New Study Reveals How Teens Shield Personal Information Online
Posted by Greg Writer on April 23, 2007
It turns out that today’s teens are more aware of the need to shield personal information online than previously believed.
According to the Pew Research Center (one of America’s most respected research groups) the majority of teens take steps to protect their identity online, especially on social networking sites. This was one of the major findings of a new study done by Pew Research on how teenagers make decisions to disclose or reveal information when using the internet.
The study found that, although teenagers use their first name and photos online, they rarely put information on public profiles that they think would allow a stranger to actually find them. Teens leave out, for example, their full name, home phone number or cell phone number.
Nevertheless, almost two-thirds of teens with profiles believe that someone with persistence and internet know-how could eventually identify them from the information available on their profiles.

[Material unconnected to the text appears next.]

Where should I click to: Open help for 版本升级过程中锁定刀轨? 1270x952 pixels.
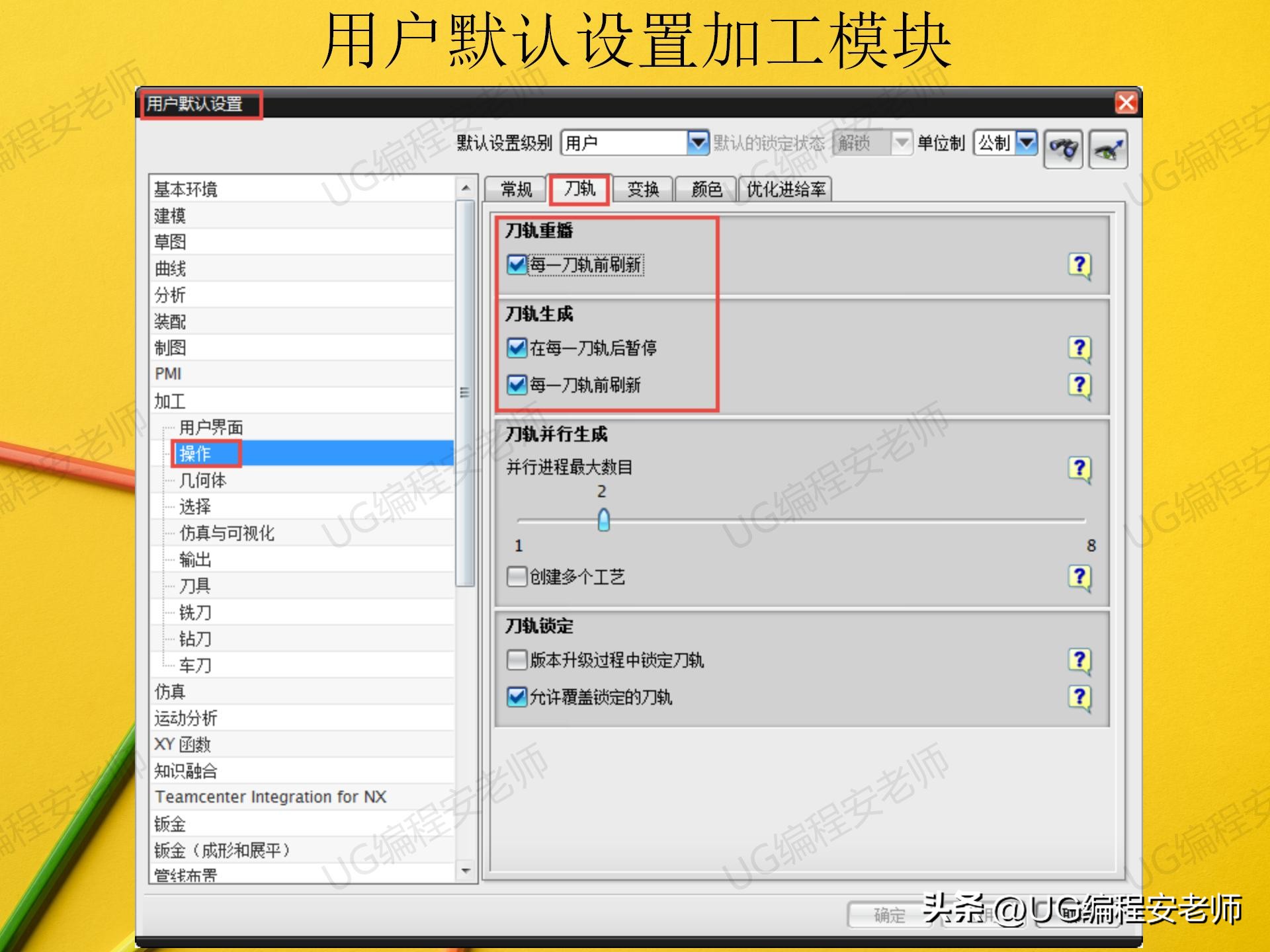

The study also reveals that:
- 66% of teens say their profile is not visible to all internet users
- nearly half (46%) say they give at least some false information to protect themselves and also to be playful or silly
- 40% post their instant message screen name
- 29% post their email address
- 29% post their last name
The increased popularity of social networking sites generates worry among parents because strangers often contact kids on the sites. But the co-author of the Pew Center study said that this was not the fist time parents were worried about the net. “In our first study of teen internet usage in 2000, well before social networking sites emerged, many parents were worried that strangers would contact their children online through email and chat rooms. At the time, parents responded to these worries by taking precautions such as monitoring their child’s internet use and placing the computer in a public area of the home – much as they do today.”